• What is asked: Arrange the records from the very start through the line containing "tap(1133, 148)" as a two-column CSV with the headers text and answer, one row per record. Put each value in its own quoted field and replace any line breaks with spaces.

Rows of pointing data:
—————
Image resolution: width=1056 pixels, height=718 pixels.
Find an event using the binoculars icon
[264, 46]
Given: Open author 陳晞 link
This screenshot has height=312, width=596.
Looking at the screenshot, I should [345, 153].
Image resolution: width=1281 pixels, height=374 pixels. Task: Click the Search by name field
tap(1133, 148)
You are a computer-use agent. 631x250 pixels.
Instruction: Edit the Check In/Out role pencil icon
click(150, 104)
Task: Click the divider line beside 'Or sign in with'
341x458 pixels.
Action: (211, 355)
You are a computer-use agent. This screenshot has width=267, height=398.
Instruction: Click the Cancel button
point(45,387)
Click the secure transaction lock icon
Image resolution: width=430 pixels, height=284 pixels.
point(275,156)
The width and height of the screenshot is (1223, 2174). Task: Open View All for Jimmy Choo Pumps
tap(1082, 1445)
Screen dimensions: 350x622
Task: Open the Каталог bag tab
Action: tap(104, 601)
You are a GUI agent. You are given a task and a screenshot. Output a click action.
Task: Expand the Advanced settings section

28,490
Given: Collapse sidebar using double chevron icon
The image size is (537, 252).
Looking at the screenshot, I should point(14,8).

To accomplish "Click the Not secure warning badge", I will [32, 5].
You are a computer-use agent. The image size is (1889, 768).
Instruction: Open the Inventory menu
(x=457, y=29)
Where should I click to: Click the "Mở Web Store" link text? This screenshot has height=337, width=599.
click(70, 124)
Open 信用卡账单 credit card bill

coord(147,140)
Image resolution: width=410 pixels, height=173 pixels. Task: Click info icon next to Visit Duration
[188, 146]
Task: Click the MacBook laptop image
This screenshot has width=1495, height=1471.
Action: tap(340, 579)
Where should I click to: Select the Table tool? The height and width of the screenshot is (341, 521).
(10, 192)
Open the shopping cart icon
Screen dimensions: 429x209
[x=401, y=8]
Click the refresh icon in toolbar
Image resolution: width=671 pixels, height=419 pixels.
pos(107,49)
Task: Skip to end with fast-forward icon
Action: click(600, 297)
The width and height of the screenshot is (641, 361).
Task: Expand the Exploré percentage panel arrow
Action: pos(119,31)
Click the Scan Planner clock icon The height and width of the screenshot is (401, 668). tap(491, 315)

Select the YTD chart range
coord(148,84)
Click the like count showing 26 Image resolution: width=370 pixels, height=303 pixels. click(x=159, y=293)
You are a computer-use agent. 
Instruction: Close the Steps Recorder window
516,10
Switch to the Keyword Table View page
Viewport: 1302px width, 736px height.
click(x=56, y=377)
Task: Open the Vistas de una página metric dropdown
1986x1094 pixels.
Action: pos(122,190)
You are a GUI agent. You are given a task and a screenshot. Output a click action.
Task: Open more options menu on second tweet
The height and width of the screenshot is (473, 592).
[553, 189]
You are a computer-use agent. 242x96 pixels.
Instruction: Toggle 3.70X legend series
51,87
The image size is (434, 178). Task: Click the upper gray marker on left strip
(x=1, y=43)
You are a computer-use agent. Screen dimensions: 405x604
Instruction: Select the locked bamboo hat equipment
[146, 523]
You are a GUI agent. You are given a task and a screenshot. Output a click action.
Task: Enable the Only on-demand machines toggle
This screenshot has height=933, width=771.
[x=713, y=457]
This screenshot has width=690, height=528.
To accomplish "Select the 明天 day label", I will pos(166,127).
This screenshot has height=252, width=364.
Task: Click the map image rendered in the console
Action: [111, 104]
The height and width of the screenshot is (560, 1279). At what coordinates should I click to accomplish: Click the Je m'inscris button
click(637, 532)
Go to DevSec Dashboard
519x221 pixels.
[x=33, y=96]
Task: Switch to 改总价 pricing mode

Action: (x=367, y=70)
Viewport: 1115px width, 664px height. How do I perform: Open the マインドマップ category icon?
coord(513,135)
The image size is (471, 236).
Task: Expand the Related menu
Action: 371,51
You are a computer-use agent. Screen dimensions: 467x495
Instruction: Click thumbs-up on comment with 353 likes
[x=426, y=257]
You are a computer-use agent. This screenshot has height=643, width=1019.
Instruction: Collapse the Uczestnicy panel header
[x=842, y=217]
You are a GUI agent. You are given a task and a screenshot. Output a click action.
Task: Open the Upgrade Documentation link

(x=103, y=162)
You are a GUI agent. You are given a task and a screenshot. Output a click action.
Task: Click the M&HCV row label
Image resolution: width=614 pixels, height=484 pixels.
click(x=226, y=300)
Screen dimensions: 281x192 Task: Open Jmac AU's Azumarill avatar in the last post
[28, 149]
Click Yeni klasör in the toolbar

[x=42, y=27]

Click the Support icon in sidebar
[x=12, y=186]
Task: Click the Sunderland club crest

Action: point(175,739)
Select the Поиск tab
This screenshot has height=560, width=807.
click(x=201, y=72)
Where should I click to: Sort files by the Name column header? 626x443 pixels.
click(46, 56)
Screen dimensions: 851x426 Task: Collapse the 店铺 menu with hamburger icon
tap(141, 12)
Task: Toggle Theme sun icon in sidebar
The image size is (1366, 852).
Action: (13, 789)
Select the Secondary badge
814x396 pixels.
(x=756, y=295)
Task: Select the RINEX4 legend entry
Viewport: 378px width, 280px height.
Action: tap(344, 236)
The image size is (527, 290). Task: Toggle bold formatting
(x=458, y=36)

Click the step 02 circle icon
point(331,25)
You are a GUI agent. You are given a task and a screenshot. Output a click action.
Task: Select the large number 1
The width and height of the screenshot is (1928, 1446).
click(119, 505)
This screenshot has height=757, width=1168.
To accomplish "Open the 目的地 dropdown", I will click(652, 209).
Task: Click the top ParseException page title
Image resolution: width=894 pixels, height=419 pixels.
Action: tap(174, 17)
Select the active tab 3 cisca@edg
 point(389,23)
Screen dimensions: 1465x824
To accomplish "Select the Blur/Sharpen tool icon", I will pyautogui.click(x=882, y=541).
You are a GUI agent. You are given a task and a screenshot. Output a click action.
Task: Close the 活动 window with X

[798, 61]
—————
• Answer to this problem:
text,answer
"Image resolution: width=1056 pixels, height=718 pixels. Find an event using the binoculars icon","[264, 46]"
"Given: Open author 陳晞 link This screenshot has height=312, width=596.","Looking at the screenshot, I should [345, 153]."
"Image resolution: width=1281 pixels, height=374 pixels. Task: Click the Search by name field","tap(1133, 148)"